Continuing the comparisons to other franchises, an intriguing observation I had during my time with MotorStorm was how it was scratching the itches that Ridge Racer is usually reserved for: the desire for a relaxing racing game where it’s easy enough to just pick up and play, allowing me to zone out, yet challenging enough that my skills can be tested.

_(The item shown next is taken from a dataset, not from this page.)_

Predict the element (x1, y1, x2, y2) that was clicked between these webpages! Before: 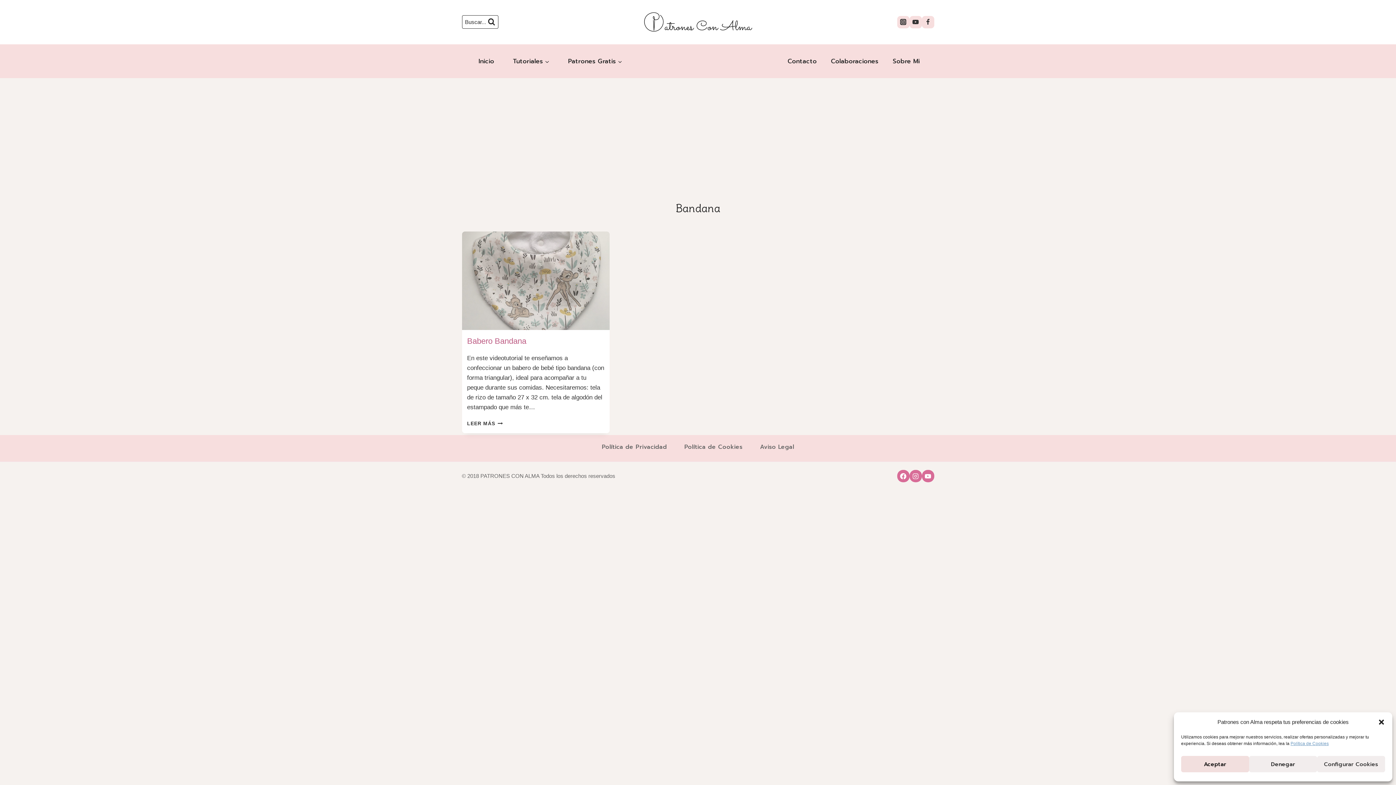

A few years ago I gradually made my way through Ridge Racer 6. Anyone who has played that game would know that it is absolutely huge, with a multitude of events to go through in the main career and challenges such as no crash victories and no nitrous victories. This all occurs over a limited selection of tracks that, like Mario Kart, are reversed to extend the length of the game and to add a little bit more variety. When referenced like that, it’s easy to assume that the game would get repetitive after a while and as a result, boring, with the idea of reaching full completion sounding like a chore. This is probably true for a lot of people but for me, not so. Despite playing the same tracks over and over again, using the same cars in each class and hearing the same tunes in the background, Ridge Racer 6 never got boring. I spent well over 150 hours in the game -- more if you include the races I had to do in multiplayer for even more completion -- and not once did I loathe my time with it. Admittedly, working on completion was a gradual process mixed in with other games, but despite that I can sincerely say that I loved every minute I spent with Ridge Racer 6, and the same applies to any other installment I’ve played. There’s just something about it that keeps me coming back for more, perhaps in the same way that people always return to the likes of Peggle or Geometry Wars: it might be hard to articulate why we do, but is that really necessary when we’re having so much fun?

MotorStorm is exactly like this for me. On paper it sounds repetitive and tedious as a result but my time with the game is the complete opposite: there was never a moment where I was bored with the game and I thoroughly enjoyed working my way to completion. It may have been on the same few tracks with the same cars in the same classes, with the same music playing in the background and indeed the same inconsistent AI, but were it any different things just wouldn’t be the same, and I wouldn’t have kept on playing. There’s something strangely compelling about MotorStorm’s core gameplay that, while nothing significant when compared to other racing franchises, is still worth the time and effort for me. And that’s what I will take away most from the game: that my time playing was justified and the effort rewarding. If that’s not the sign of a successful game, I’m not sure what else is.

*For the record, Uncharted did eventually go on to find its own identity. As for MotorStorm, well I’ll answer that in a future post.